Barley Risotto with Asparagus and Parmesan
Use Barley instead of Arborio Rice
Ingredients
- 5 c. low-sodium chicken broth
- 2 Tbls. extra virgin olive oil
- 1 large yellow onion, finely chopped
- 1 large clove garlic, finely chopped
- 1-1/2 c. barley (not instant)
- 1 c. dry white wine (Chardonnay)
- 1 lb. asparagus, cut diagonally into 1-inch pieces
- 1/4 t. kosher salt and 1/4 t. black pepper
- 1/2 c. freshly grated parmesan cheese
Instructions
Warm the broth in a small saucepan over low heat and keep warm.
Meanwhile, heat the oil in a large saucepan over medium heat. Add the onion and cook, stirring occasionally, for 7 minutes or until soft.
Add the garlic and cook 1 minute more.
Add the barley and cook, stirring for 2 minutes. Stir in the wine and cook until liquid is absorbed, about 3 minutes.

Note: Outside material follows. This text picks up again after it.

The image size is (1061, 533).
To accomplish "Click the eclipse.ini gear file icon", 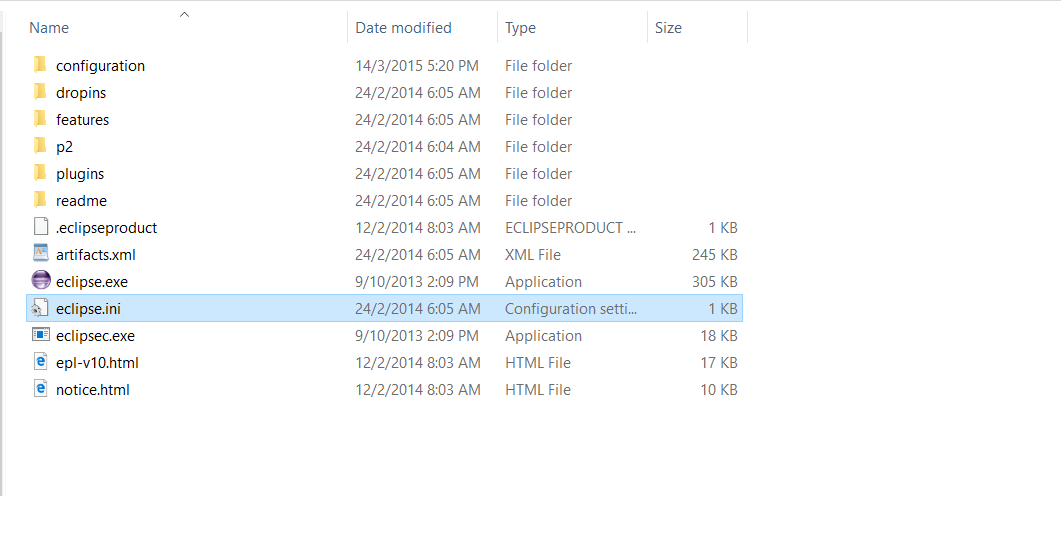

Add the broth, 1/2 cup at a time, stirring occasionally and waiting until it is absorbed before adding more.
Add the asparagus with the last 1/2 cup of broth and cook until tender. It should take 30-35 minutes for all the broth to be absorbed.
Remove from heat, season with salt and pepper and stir in the parmesan cheese.